Khaleda Begum was given a 16-month term and ordered to do 40 hours unpaid community work for two frauds going back 14 years when she appeared at Snaresbrook Crown Court.

She was also ordered to pay Tower Hamlets Council £105,000 which had been paid out for homeless families in temporary accommodation who could have been living in the flat on the Collingwood estate.

The judge also made her pick up the £5,800 tab for the council's legal costs.

East London Advertiser: Collingwood House... Begum's council flat could have housed genuinely homeless family. Picture: LBTHCollingwood House... Begum's council flat could have housed genuinely homeless family. Picture: LBTH (Image: LBTH)

"This fraud was at the expense of a families who really needed a secure home," mayor John Biggs said after the case. "It's unlikely Begum would have been given a council property had she been honest about owning her own home in the declarations she was obliged to make."

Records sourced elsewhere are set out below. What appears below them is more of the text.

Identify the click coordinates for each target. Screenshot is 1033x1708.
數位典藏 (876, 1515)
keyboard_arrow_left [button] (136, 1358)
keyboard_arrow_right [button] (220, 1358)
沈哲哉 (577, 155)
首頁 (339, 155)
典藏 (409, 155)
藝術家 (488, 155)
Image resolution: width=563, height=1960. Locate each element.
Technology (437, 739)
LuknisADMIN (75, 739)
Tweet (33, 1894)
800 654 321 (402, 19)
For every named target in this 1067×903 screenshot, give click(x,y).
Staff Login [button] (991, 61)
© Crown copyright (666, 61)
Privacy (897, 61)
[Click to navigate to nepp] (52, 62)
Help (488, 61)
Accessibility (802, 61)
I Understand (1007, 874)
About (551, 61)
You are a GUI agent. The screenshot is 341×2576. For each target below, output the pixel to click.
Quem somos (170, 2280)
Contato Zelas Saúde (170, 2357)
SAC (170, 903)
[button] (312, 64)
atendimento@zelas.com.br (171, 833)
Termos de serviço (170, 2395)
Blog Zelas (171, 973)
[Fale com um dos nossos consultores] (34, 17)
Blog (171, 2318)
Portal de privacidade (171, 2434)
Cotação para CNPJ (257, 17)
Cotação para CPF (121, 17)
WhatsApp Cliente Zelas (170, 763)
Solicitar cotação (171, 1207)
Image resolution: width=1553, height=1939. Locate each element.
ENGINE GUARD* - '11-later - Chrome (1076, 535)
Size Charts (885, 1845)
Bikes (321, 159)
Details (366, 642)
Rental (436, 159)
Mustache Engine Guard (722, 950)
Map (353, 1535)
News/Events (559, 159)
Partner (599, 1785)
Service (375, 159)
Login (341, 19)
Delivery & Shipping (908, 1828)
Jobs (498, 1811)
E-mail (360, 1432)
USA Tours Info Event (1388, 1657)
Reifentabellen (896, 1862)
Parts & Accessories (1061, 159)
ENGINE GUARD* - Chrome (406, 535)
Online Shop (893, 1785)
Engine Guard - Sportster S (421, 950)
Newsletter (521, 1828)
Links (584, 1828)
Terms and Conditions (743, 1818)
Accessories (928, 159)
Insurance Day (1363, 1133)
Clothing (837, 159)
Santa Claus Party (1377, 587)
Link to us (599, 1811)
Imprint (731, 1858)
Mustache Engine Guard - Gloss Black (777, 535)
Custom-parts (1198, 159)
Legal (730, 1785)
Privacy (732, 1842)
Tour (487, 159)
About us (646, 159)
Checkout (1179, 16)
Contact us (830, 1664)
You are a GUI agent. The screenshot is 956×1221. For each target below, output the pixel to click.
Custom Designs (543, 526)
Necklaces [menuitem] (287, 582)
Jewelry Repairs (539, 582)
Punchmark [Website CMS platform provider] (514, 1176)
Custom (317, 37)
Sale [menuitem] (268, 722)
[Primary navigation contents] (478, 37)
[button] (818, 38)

Begum's frauds stretched back to 2006, starting with failing to disclose that she had become the joint owner with her brother of a four-bedroom house in Ilford in February that year.

She bought the house just four months after being given the flat in Collingwood House, off Cambridge Heath Road.

Her second fraud was applying for to buy the flat in Darling Row in March 2016 when she failed to disclose that it was not her only home, which broke the law.

Deputy Mayor Sirajul Islam, cabinet member for housing, warned: "We make regular checks and will prosecute those who break the law.

"Housing fraud is not a 'victimless' crime when we have 20,000 people on our waiting list.

"But we have managed to recover £105,000 through the court for the costs we face having to pay for families in temporary accommodation."

Begum signed a declaration when she went on the waiting list in 2002 accepting responsibility to notify the authority of any change to her circumstances, but failed to do this when she bought the house in Ilford with her brother. It came to light when the town hall's housing fraud team carried out routine financial and security checks when she applied to buy the flat.

Begum pleaded guilty to two frauds when she appeared before Thames magistrates in December and was then sentenced at the crown court on January 10.